======== PROVIDED INFORMATION

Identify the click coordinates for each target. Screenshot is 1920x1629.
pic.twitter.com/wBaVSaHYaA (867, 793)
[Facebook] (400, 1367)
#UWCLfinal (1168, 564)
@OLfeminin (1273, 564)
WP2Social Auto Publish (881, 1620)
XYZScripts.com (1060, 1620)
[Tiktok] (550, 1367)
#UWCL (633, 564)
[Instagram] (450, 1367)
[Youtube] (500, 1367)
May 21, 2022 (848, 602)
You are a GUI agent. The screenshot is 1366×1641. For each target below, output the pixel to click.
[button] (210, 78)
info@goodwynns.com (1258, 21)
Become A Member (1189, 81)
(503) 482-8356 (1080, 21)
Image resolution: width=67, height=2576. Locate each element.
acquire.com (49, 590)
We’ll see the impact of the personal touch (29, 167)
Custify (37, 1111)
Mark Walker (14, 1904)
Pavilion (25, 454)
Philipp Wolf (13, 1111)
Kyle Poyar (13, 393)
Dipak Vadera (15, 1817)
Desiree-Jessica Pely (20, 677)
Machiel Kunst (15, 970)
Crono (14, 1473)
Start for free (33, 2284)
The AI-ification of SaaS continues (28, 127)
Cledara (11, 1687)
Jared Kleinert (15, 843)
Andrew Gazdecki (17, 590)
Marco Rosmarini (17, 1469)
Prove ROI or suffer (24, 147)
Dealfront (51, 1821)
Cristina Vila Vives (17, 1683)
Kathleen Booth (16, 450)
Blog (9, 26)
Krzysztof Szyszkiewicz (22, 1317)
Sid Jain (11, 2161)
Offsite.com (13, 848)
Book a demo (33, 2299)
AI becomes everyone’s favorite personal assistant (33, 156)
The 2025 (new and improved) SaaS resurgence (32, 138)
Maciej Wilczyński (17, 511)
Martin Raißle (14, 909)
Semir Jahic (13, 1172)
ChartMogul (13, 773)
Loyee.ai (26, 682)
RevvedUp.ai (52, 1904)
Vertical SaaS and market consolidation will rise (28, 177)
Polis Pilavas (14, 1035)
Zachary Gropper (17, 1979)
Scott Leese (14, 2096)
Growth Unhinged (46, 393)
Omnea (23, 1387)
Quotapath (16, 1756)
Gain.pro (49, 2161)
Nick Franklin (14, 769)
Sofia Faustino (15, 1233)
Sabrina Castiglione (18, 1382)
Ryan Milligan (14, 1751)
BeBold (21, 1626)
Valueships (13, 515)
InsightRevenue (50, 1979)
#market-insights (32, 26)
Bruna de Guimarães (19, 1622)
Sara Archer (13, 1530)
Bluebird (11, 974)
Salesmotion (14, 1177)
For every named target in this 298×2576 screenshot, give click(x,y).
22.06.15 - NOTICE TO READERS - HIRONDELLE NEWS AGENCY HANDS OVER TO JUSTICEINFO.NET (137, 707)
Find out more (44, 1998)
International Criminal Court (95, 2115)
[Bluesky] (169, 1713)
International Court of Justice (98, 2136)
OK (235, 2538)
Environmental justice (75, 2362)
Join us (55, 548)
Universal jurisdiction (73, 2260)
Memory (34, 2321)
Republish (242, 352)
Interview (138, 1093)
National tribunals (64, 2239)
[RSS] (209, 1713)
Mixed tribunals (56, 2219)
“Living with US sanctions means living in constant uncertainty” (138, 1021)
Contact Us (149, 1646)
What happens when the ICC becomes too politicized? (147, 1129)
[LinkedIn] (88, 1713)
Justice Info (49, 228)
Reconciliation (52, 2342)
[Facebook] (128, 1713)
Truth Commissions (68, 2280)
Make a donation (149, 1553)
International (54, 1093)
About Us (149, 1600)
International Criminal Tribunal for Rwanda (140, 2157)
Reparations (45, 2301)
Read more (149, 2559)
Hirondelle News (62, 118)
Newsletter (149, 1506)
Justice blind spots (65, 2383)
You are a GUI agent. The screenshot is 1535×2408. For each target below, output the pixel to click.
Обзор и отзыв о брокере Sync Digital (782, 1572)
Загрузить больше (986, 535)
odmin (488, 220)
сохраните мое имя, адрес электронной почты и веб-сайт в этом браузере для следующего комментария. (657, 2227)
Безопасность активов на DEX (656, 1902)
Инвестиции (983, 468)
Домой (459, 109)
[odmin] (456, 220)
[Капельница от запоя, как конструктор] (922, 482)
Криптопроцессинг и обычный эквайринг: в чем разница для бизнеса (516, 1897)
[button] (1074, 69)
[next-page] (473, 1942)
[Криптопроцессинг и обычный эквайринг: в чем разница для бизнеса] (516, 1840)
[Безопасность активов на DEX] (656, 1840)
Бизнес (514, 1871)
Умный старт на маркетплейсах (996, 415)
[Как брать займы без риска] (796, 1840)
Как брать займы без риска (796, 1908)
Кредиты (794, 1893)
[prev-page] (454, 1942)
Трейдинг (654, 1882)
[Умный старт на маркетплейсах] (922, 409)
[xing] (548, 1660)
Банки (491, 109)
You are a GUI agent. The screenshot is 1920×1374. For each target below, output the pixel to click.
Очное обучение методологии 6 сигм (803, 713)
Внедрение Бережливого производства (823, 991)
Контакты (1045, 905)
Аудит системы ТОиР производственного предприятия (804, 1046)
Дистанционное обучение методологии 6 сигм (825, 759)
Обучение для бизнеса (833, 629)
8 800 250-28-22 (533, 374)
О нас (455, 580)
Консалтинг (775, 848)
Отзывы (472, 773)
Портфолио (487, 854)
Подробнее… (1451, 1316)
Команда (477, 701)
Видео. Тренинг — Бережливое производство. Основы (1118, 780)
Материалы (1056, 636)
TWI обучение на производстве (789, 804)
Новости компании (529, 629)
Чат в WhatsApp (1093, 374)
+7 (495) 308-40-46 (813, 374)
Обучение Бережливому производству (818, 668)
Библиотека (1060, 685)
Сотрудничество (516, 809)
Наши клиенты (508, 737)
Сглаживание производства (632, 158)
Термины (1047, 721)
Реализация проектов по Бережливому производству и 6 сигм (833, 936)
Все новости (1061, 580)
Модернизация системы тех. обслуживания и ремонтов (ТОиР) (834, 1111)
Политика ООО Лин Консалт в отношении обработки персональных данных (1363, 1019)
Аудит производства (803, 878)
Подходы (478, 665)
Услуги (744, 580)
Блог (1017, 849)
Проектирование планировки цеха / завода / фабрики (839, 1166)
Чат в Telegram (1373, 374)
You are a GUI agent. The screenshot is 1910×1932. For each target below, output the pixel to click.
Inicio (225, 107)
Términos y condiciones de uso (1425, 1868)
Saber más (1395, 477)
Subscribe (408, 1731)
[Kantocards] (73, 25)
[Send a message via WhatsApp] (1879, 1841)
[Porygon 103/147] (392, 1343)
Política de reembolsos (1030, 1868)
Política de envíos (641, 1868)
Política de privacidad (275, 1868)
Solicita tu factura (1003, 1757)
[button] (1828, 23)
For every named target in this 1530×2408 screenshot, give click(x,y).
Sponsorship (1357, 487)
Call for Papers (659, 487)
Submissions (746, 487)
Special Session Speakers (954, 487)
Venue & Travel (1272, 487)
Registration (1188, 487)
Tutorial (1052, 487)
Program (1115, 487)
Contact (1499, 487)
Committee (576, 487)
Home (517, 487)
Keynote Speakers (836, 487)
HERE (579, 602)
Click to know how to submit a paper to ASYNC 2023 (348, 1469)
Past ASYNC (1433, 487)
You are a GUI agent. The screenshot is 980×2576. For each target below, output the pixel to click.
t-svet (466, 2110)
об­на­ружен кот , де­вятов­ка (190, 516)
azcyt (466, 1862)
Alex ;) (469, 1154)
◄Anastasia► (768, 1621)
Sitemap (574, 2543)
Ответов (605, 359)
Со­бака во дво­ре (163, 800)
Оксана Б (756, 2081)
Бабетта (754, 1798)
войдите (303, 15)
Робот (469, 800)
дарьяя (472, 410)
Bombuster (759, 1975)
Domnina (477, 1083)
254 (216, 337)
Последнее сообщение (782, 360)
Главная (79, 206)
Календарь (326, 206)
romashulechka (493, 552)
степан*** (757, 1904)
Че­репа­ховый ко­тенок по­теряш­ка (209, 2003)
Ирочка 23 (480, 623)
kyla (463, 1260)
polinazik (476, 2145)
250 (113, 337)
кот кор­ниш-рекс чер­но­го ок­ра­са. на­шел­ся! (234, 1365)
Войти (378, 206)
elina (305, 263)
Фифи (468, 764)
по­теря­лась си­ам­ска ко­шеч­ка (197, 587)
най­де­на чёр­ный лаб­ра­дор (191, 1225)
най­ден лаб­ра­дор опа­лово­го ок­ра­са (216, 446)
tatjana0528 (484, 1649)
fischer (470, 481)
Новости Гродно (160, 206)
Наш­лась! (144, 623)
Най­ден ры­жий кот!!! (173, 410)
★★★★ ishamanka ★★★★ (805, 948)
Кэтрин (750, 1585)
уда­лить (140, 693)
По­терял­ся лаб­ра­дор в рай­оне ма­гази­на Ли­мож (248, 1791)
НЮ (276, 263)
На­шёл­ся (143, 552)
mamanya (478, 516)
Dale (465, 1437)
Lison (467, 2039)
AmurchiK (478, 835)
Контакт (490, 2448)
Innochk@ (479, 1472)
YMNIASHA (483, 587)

================

* _PROMPT_
Looking at the data above, write out exactly the lines that start at the one containing "Новости Гродно (160, 206)" and end at the one containing "Innochk@ (479, 1472)"; include both and nothing beyond.

* _OUTPUT OF THE EXERCISE_
Новости Гродно (160, 206)
Наш­лась! (144, 623)
Най­ден ры­жий кот!!! (173, 410)
★★★★ ishamanka ★★★★ (805, 948)
Кэтрин (750, 1585)
уда­лить (140, 693)
По­терял­ся лаб­ра­дор в рай­оне ма­гази­на Ли­мож (248, 1791)
НЮ (276, 263)
На­шёл­ся (143, 552)
mamanya (478, 516)
Dale (465, 1437)
Lison (467, 2039)
AmurchiK (478, 835)
Контакт (490, 2448)
Innochk@ (479, 1472)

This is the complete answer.